◆ Your goal
Convert the part of the records that opens with the line containing "Where should I click to: Collapse" and closes with the line containing "Click the grey" into a numbered list, omitting blank lines. Include nothing else.

Records for locating displayed items:

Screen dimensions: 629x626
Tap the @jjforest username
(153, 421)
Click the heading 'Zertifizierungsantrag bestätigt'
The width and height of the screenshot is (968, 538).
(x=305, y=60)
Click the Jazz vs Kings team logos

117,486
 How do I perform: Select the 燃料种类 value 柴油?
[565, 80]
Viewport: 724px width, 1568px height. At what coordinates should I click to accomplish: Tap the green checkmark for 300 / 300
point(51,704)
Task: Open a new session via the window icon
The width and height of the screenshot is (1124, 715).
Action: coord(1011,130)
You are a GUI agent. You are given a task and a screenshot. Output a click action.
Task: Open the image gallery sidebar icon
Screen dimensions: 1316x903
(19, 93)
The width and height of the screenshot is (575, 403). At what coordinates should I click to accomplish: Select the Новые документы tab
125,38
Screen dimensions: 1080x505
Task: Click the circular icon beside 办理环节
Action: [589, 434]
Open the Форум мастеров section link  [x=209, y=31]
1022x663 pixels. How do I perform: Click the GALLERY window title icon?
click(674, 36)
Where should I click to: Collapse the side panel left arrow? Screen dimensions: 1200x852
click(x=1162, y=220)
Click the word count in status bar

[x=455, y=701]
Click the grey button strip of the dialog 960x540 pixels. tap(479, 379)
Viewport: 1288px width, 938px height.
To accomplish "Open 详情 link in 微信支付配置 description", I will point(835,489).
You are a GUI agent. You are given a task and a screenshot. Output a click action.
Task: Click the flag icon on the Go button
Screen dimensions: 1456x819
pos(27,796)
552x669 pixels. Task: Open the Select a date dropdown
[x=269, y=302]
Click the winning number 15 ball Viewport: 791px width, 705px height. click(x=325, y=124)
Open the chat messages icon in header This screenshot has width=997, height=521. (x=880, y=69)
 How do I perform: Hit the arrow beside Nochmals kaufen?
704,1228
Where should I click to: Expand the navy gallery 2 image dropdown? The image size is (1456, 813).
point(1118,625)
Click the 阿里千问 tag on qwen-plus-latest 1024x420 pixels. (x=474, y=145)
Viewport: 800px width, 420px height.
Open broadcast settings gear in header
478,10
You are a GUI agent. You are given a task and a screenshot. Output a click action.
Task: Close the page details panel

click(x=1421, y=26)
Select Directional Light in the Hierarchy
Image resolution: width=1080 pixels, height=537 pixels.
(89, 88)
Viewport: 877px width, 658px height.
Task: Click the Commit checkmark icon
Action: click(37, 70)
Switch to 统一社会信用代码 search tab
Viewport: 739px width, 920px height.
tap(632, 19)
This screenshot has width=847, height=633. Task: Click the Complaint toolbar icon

◆ The result
1. Where should I click to: Collapse the side panel left arrow? Screen dimensions: 1200x852
2. click(x=1162, y=220)
3. Click the word count in status bar
4. [x=455, y=701]
5. Click the grey button strip of the dialog 960x540 pixels. tap(479, 379)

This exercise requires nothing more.